Spot gold price: the spot gold price fluctuated in a narrow range.

Monday trend: Gold prices fell first and then rose on Monday, affected by the announcement by US President Trump to impose tariffs on Canada, China and Mexico, and the market's concerns about the impact of inflation on economic growth intensified. The US dollar index once rose by more than 1%, causing the gold price to fall to around 2772, but then supported by safe-haven buying and bargain hunting, the gold price rebounded to US2830.39/ounce, and finally closed at US2814.38/ounce.

Influencing factors:

Trump tariff policy: Trump announced a 25% tariff on imports from Canada and Mexico and a 10% tariff on Chinese goods, which intensified market concerns that the trade war may lead to a slowdown in global economic growth and trigger rising inflation.

Fed rate cut expectations: After the tariff news was announced, the market lowered its expectations for the Fed to cut interest rates, and futures prices showed that the probability of two rate cuts this year was only 50%.

Global economic impact: Analysts believe that once tariffs are implemented, the economies of Canada and Mexico will face the risk of recession, and the eurozone economy may also stagnate further.
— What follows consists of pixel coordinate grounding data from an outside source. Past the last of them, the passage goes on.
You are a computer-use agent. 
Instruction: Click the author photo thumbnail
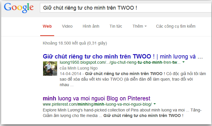(50, 68)
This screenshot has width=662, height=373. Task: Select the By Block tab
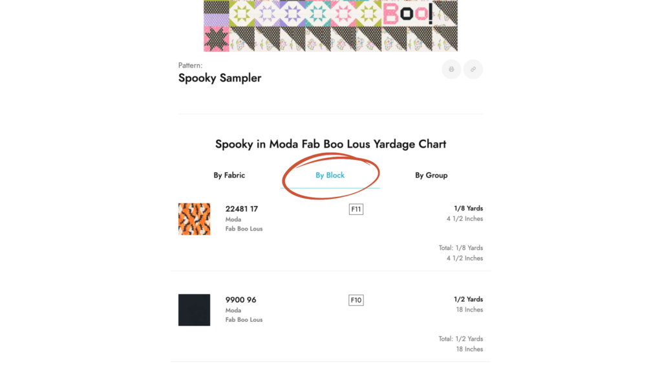click(x=330, y=175)
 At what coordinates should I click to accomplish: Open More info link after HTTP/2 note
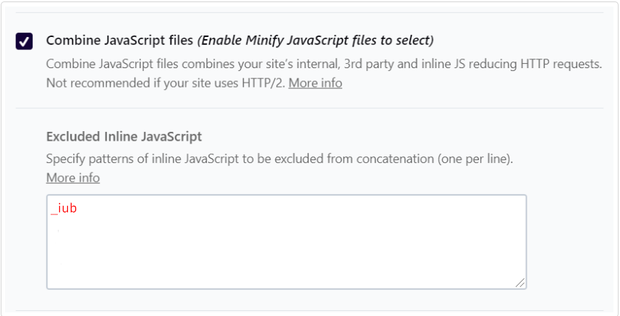pos(315,83)
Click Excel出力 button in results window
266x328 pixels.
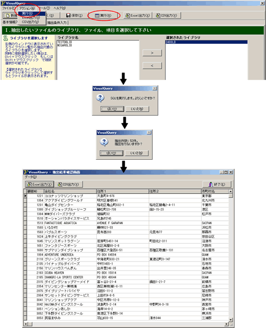point(39,184)
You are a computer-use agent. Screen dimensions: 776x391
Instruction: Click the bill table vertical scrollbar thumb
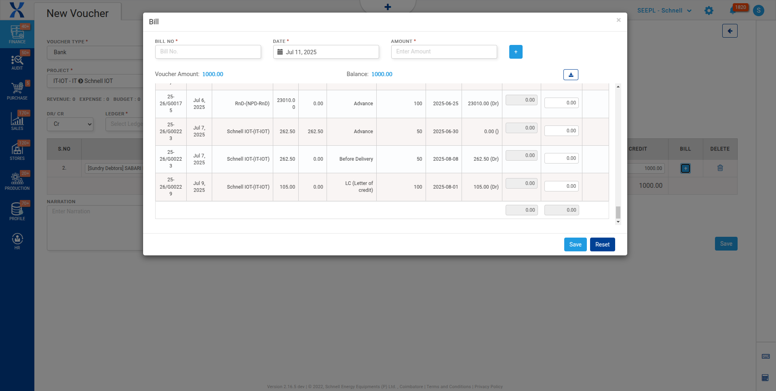[x=618, y=212]
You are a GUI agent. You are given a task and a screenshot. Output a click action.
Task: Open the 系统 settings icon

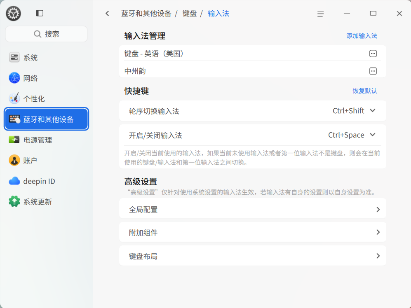(14, 58)
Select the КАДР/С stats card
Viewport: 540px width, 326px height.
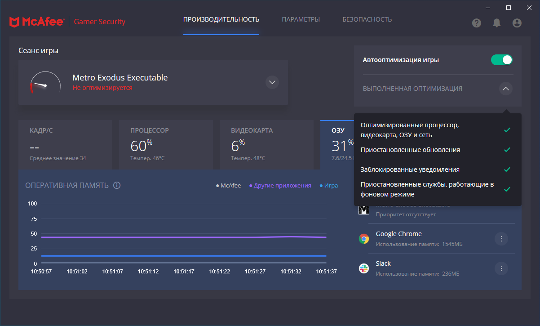[65, 145]
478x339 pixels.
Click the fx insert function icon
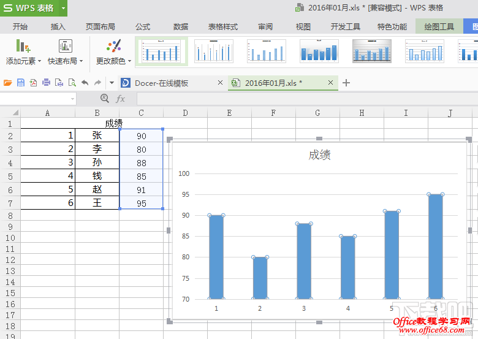tap(121, 99)
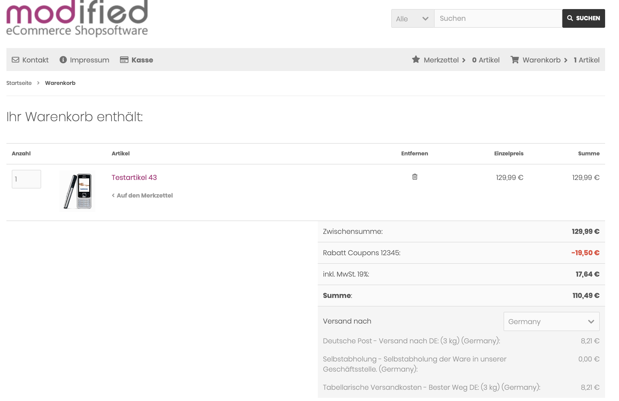This screenshot has height=401, width=619.
Task: Click the shopping cart icon in navigation bar
Action: point(514,60)
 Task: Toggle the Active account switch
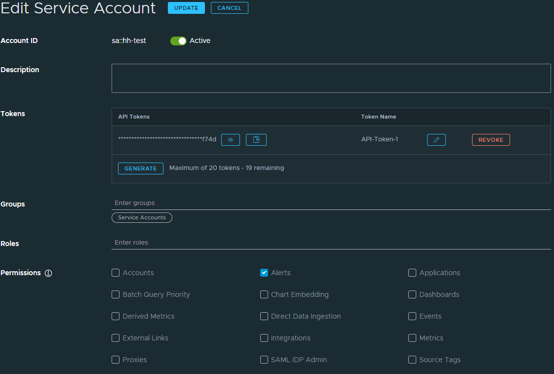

EU response: EU leaders said that if the United States imposes tariffs, Europe will be prepared to fight back, but also called for rationality and negotiation.

Technical analysis:

Yesterday's trend: Gold technically suppressed first and then rose. After the opening of the Asian session, the price of gold fell under pressure at the 2805 mark. After accelerating downward to the 2772 mark in the European session, it rebounded. The price of gold accelerated to rise to around 2830 in the US session and fell under pressure, and finally closed at around 2813.

Today's strategy: Today's support below focuses on the 2800 integer mark. If it stabilizes at this position during the day, it can continue to be bullish. The upper short-term resistance focuses on the 2828-30 mark. If it first touches the 2830 mark, it can be shorted once and then look at the shock decline. The short-term bullish strong dividing line focuses on the 2790 mark. Before the daily level falls below this position, the main long pattern will continue to remain unchanged.

Summary:

Short-term strategy: Today, the upper pressure is 2830, and it can be shorted and then fluctuated and fell. The overall support is 2800-2830. Keep the main tone of high-altitude and low-multiple cycles.

Medium-term outlook: Although the strengthening of the US dollar usually has a suppressive effect on the gold market, the price of gold has been rising due to the uncertainty of Trump's tariffs that has driven the demand for safe havens. JPMorgan Chase pointed out that the spread of the bear market in the stock market may drag down gold in the short term, but the destructive tariffs continue to fuel the medium-term bull market of gold.

Risk warning:

Federal Reserve warning: Several Federal Reserve officials warned that the large-scale tariffs currently being implemented by the Trump administration will bring inflation risks, but they did not explain how this will affect their views on monetary policy in an obviously uncertain environment.

Operational suggestions:

Long strategy: After the intraday retracement to the 2800 mark, you can go long, stop loss 2794 and target near 2828-30.

Short strategy: You can go short when the 2830 mark is touched for the first time, stop loss 2835 and target near 2800.

Note:

Market volatility: Due to the uncertainty of Trump's tariff policy, market volatility may intensify. Investors need to operate with caution and control risks.